(Collected data)
--

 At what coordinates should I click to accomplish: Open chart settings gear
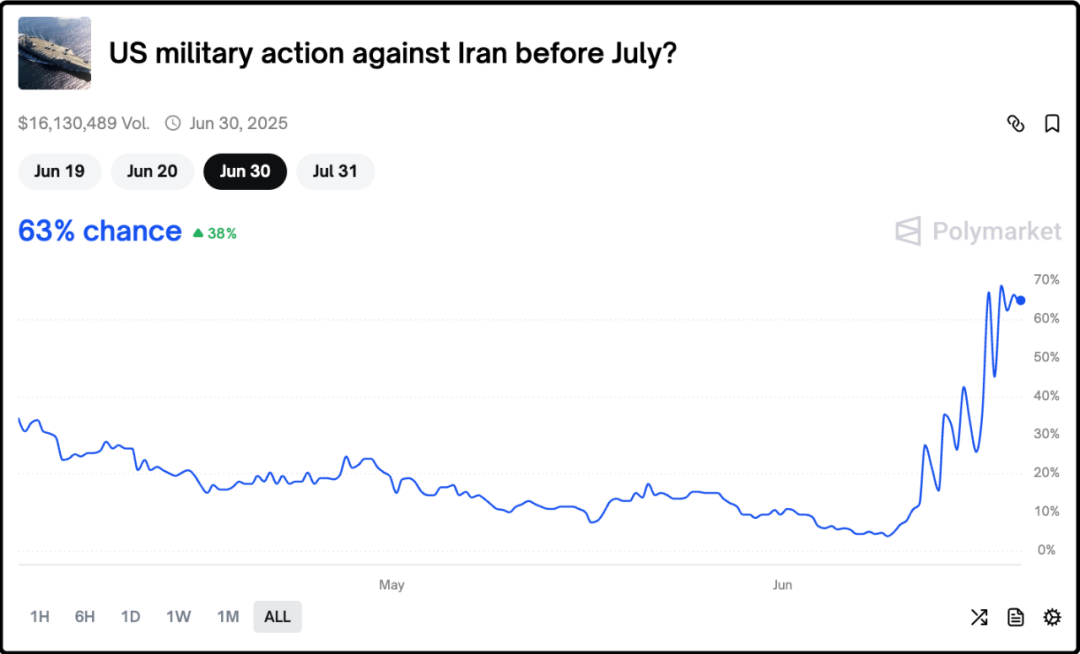(1052, 617)
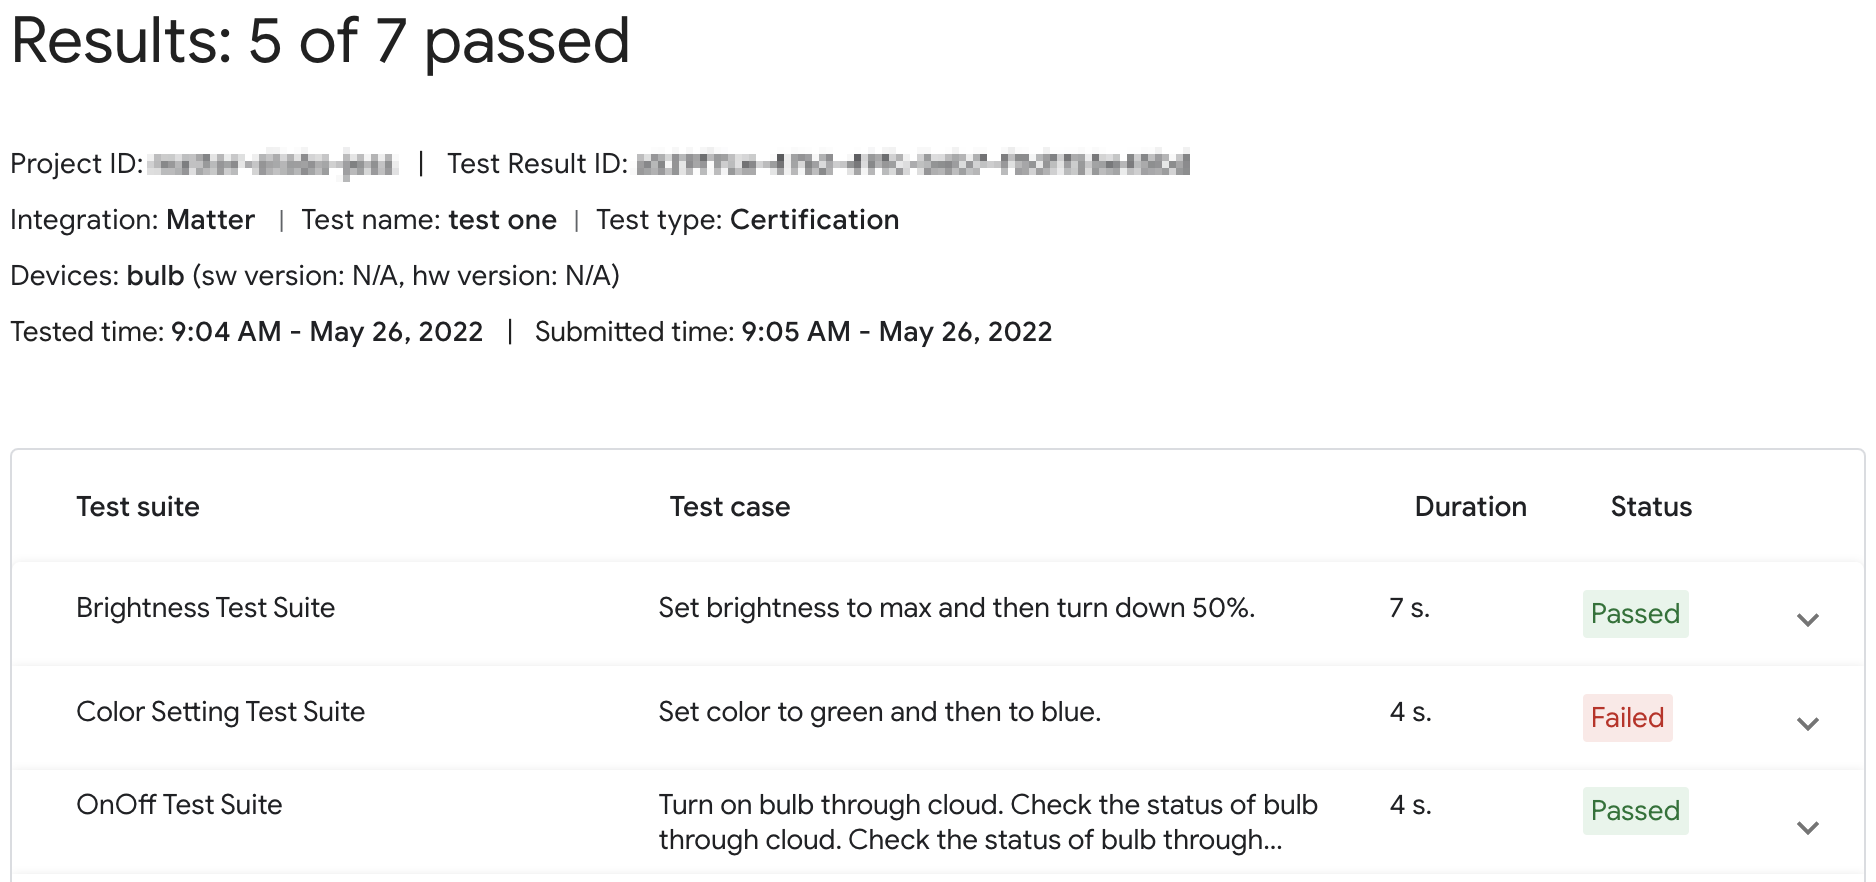The height and width of the screenshot is (882, 1876).
Task: Click the Passed badge for OnOff Test Suite
Action: click(1635, 811)
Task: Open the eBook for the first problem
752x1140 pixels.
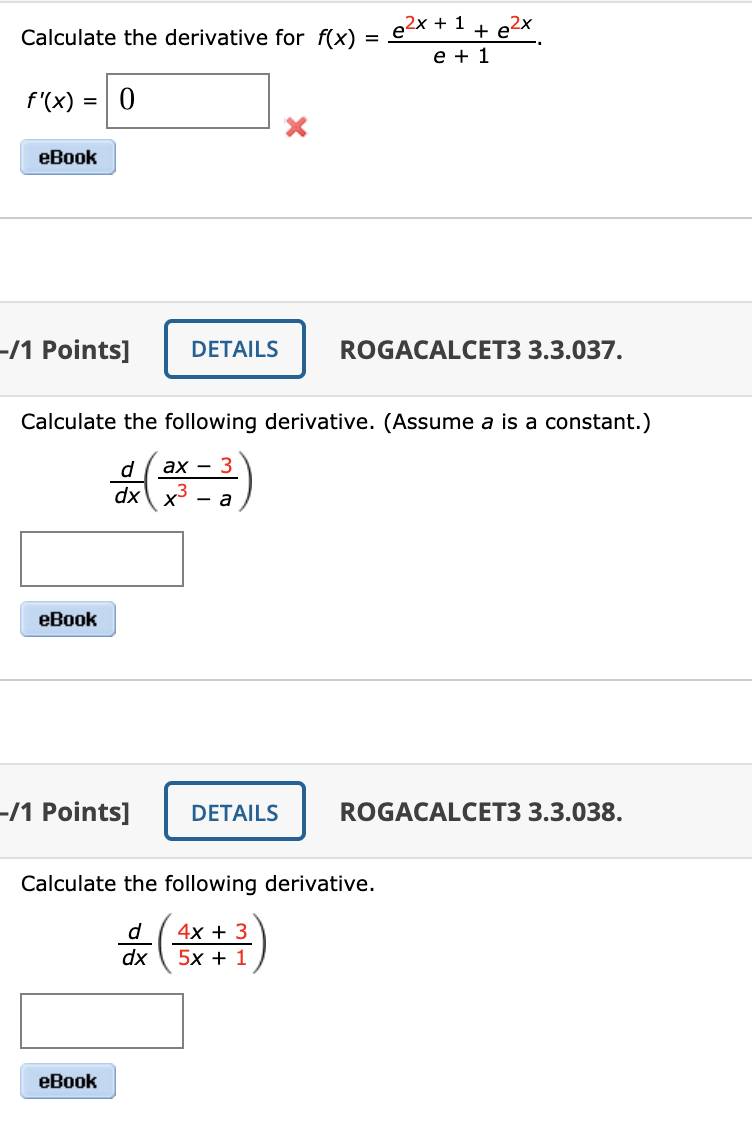Action: (67, 157)
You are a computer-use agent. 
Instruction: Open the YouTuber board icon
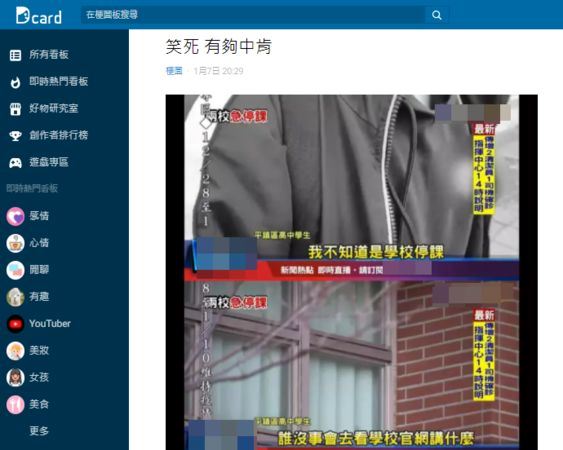click(15, 324)
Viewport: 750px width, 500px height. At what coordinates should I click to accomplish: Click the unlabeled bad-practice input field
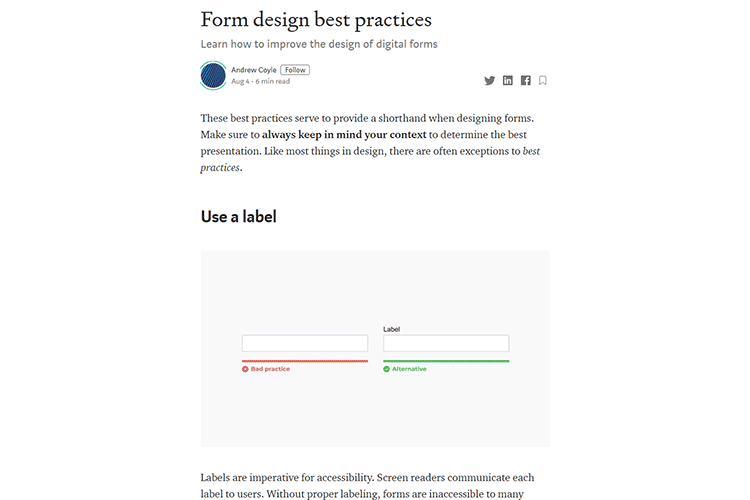(x=305, y=343)
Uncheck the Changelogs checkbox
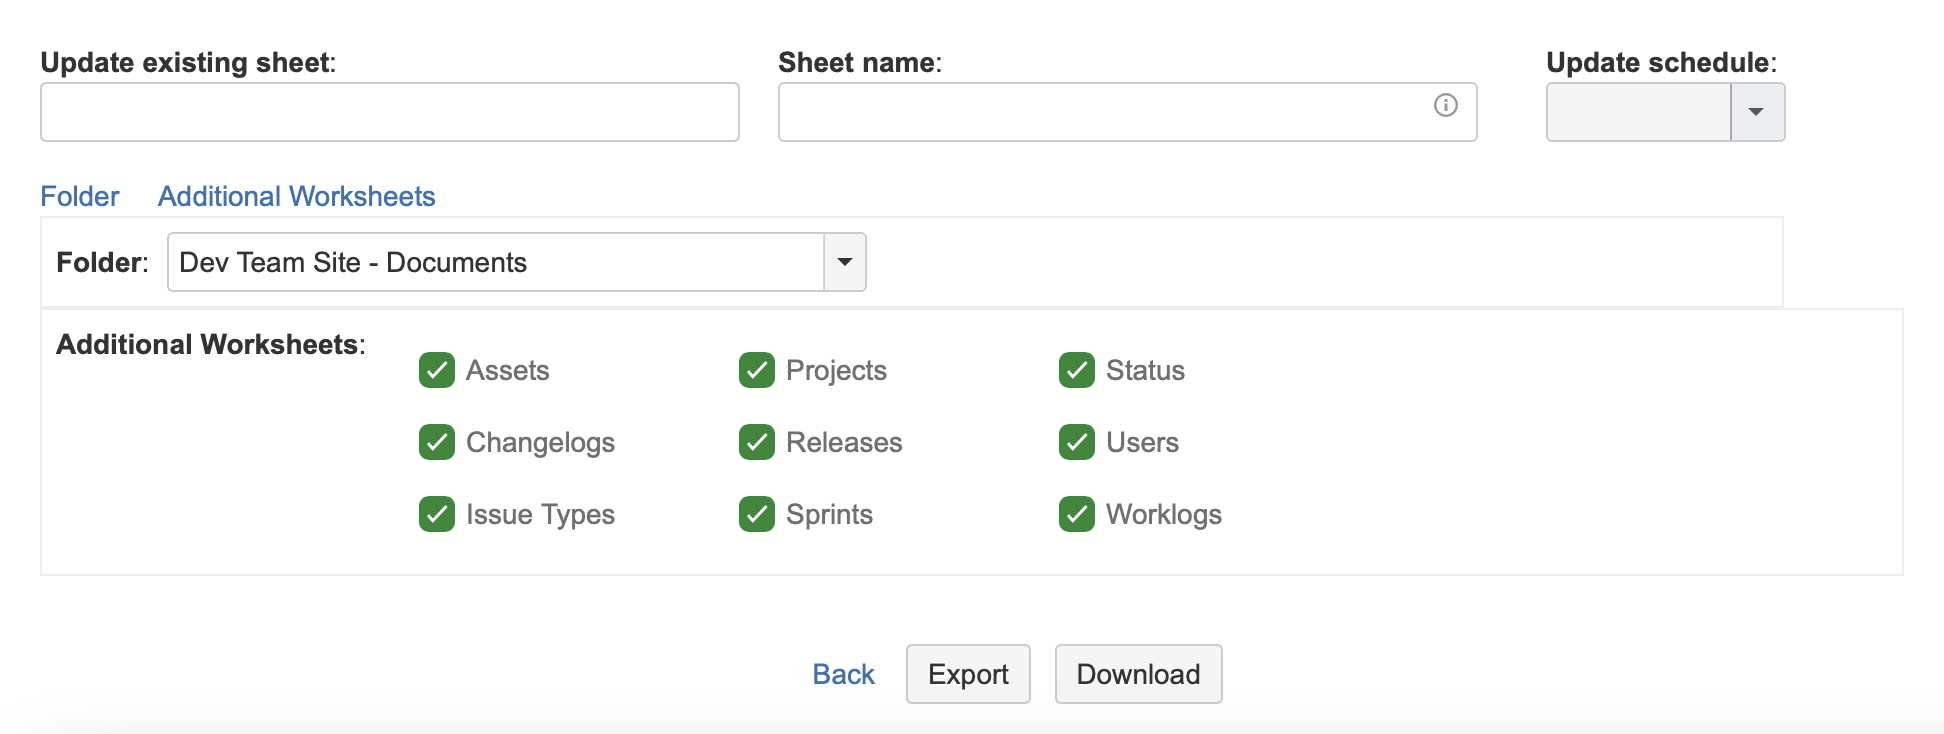The height and width of the screenshot is (734, 1944). point(437,442)
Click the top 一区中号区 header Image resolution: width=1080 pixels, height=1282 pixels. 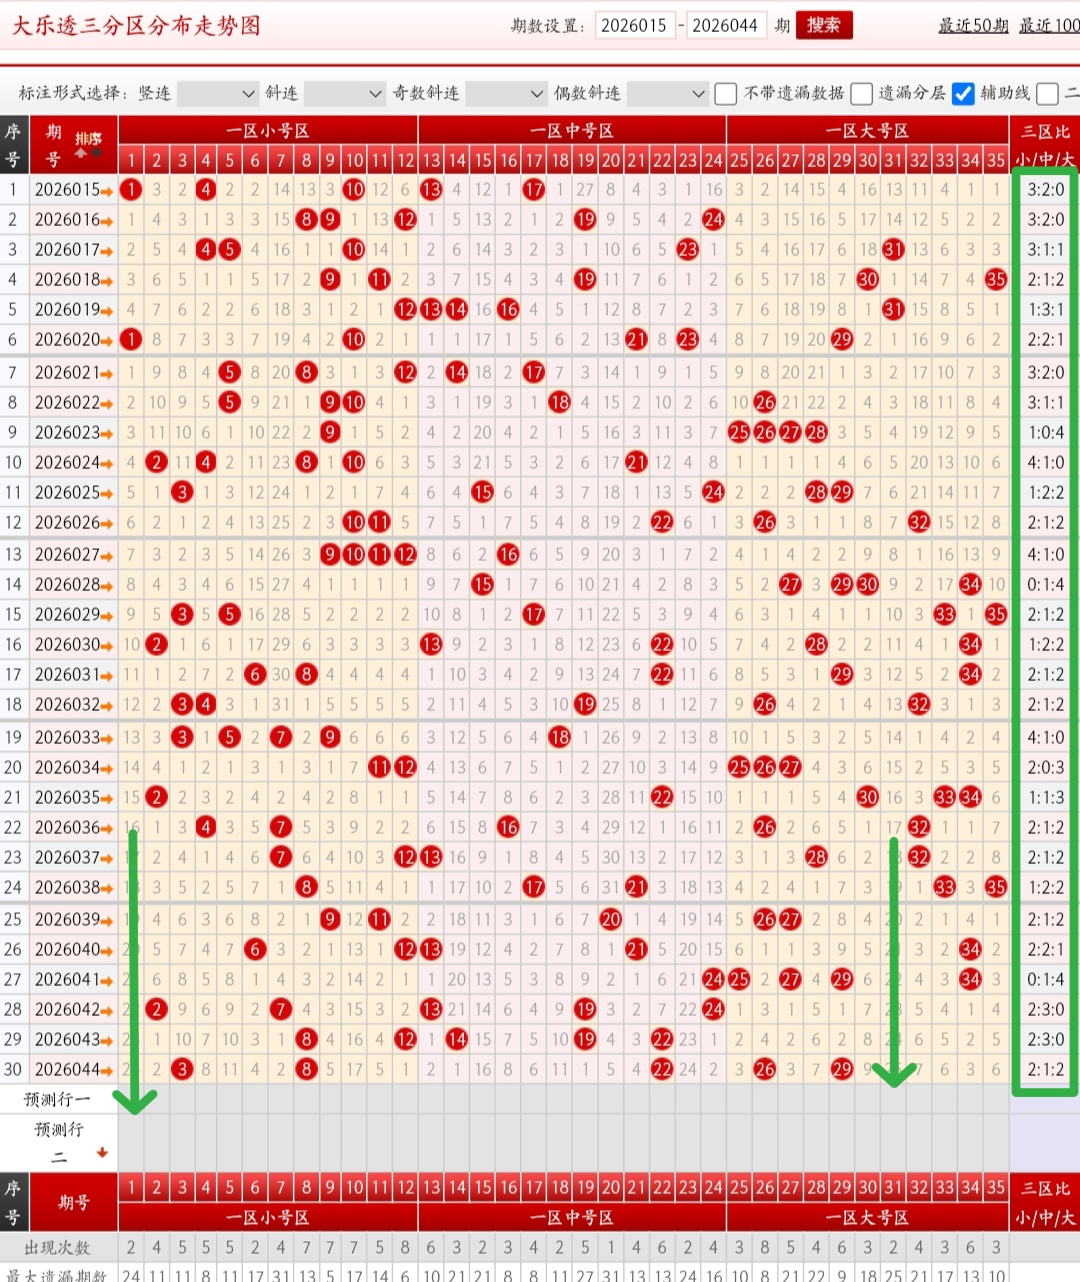click(571, 131)
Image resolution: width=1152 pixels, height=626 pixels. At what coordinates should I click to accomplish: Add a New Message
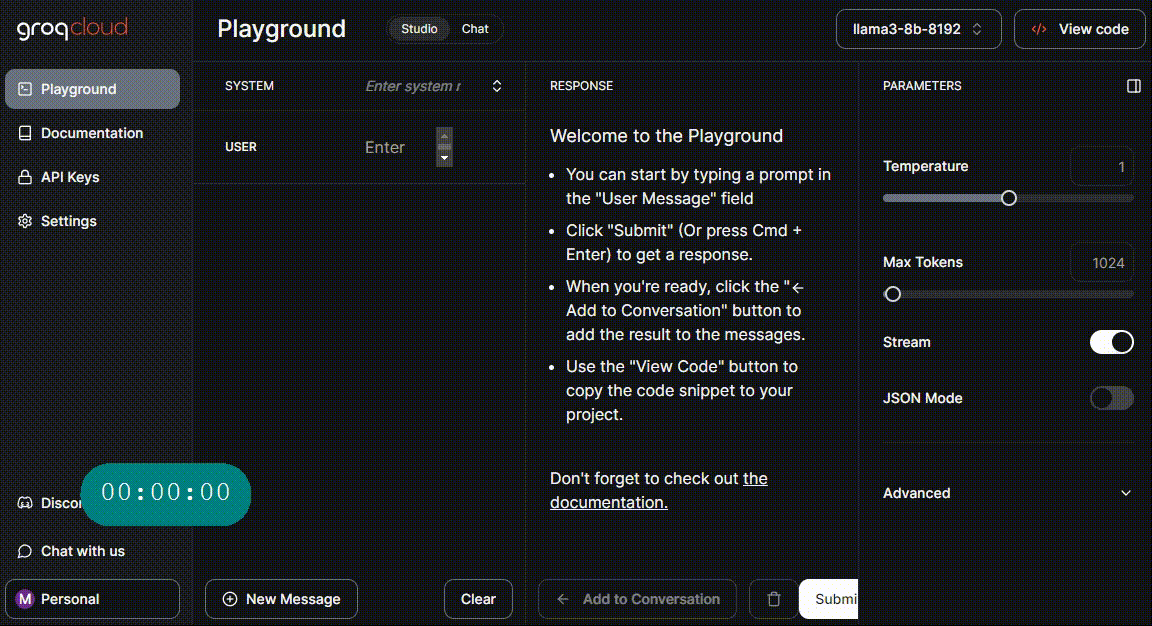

--

What the task asks
The line containing "You are a computer-use agent." marks where the copy ends; print every line before it from the start of the records, and that line too, but no pictures.

Your solution
 At what coordinates should I click to accomplish: Open chart settings gear
(1052, 617)
The height and width of the screenshot is (882, 1876).
Task: Click the Passed badge for OnOff Test Suite
Action: click(1635, 811)
Task: Open the eBook for the first problem
752x1140 pixels.
Action: (67, 157)
You are a computer-use agent. 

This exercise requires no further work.